En agosto de 1925 cumple por fin su sueño de entrevistarse con una mujer condenada a muerte por el asesinato a sangre fría de su nuera embarazada. En su reflexión dice que el crimen se refugia en aquellos que se han apartado del sentido de la realidad; condenar a muerte a esta mujer es, de alguna manera, mirar la vida desde ese mismo sitio. En el fondo, un criminal representa los deseos reprimidos de todos aquellos que no matan aun cuando lo deseen. Aunque su posición social y económica privilegiada le abre más puertas que a muchos, sin duda descubre lo mismo que los demás: «el psicoanálisis aísla; la inteligencia también».

En 1928 psicoanalizó a sus primeros tres pacientes, con el control vía correo desde Viena de su maestro y tutor y bajo la supervisión de su amante y amigo Rudolph Loewestein. Su forma de practicar el psicoanálisis será única. Atendía en el jardín de su mansión cuando el buen tiempo lo permitía, tumbada ella también o haciendo calceta. A sus pacientes les enviaba un chófer donde estuvieran para recogerlos y a veces también se los llevaba de vacaciones y en crucero. Es anecdótico que a un exhibicionista en la vía pública le ordenó que se tapara de inmediato, pues sus partes no tenían interés alguno. «En cambio sí me interesa mucho hablar con usted; por favor, llámeme» y le alargó su tarjeta.

En 1929 todavía no se ha curado de su frigidez y se somete a la famosa operación del clítoris. Se operará hasta tres veces sin resultados.

Para el setenta y cinco cumpleaños de Sigmund Freud pronuncia una conferencia en la Sorbona ante quinientas personas.

En 1934 ya ha alquilado un edificio para que la antigua Sociedad se convierta oficialmente en el Instituto de Psicoanálisis de París. Esta fundación servirá de modelo de enseñanza para la Comisión Internacional.

El nazismo avanza y se quema literatura de autores judíos en Berlín. La antigua viuda de Wilhelm Fliess, amigo cercano de Freud, aprovecha la oportunidad y vende a Marie las cartas que se intercambiaron ambos. Marie coloca estos escritos al nivel de los Diálogos de Platón. Celia Bertín explicará que su auténtico valor radica en que Freud, tratando de rebatir los argumentos de su amigo, ha desarrollado sus propias teorías. Posteriormente, Marie traducirá estas cartas para su publicación al alemán, trabajo en que participó de cerca Anna Freud.

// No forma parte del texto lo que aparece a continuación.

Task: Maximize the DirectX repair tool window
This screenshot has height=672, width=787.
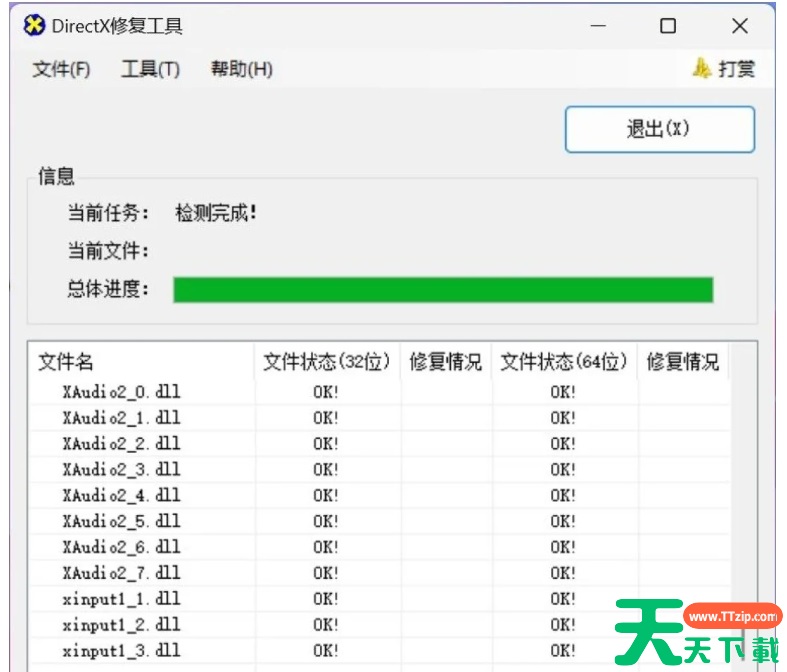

En 1938 los nazis invaden Austria. Sigmund Freud ha retrasado todo lo posible su exilio, y Marie Bonaparte será su salvadora. Paga las «tasas de salida» que cobran los alemanes por el equipaje de emigrados y le pone a salvo en Londres. Además vela, dentro de lo posible, por las cuatro hermanas Freud, que no han conseguido permiso para salir. Ayudará a casi doscientos judíos a dejar Austria. En París propone al embajador de Estados Unidos que compre a México las tierras al sur de California para fundar una colonia judía. Freud se ríe de sus planes «coloniales». Tiene él ochenta y dos años y, cuando muere por fin, sus cenizas son guardadas en una urna griega que ella le regaló hace años.

Siendo abuela, Marie vuelve a su papel de superobservadora y, mientras crecen sus nietos, saca conclusiones sobre la génesis del superyó que compartirá con Anna Freud. Ante la ausencia de su maestro y aunque Anna es menor que ella, la coloca en la figura de tutor y confidente. Le enviará sus manuscritos apenas terminados, igual que hizo con su padre, y serán amigas hasta su muerte. En una entrevista para su libro, Celia Bertin pregunta a Anna qué palabra definiría a Marie Bonaparte y Anna Freud contestará sin vacilar: la rectitud.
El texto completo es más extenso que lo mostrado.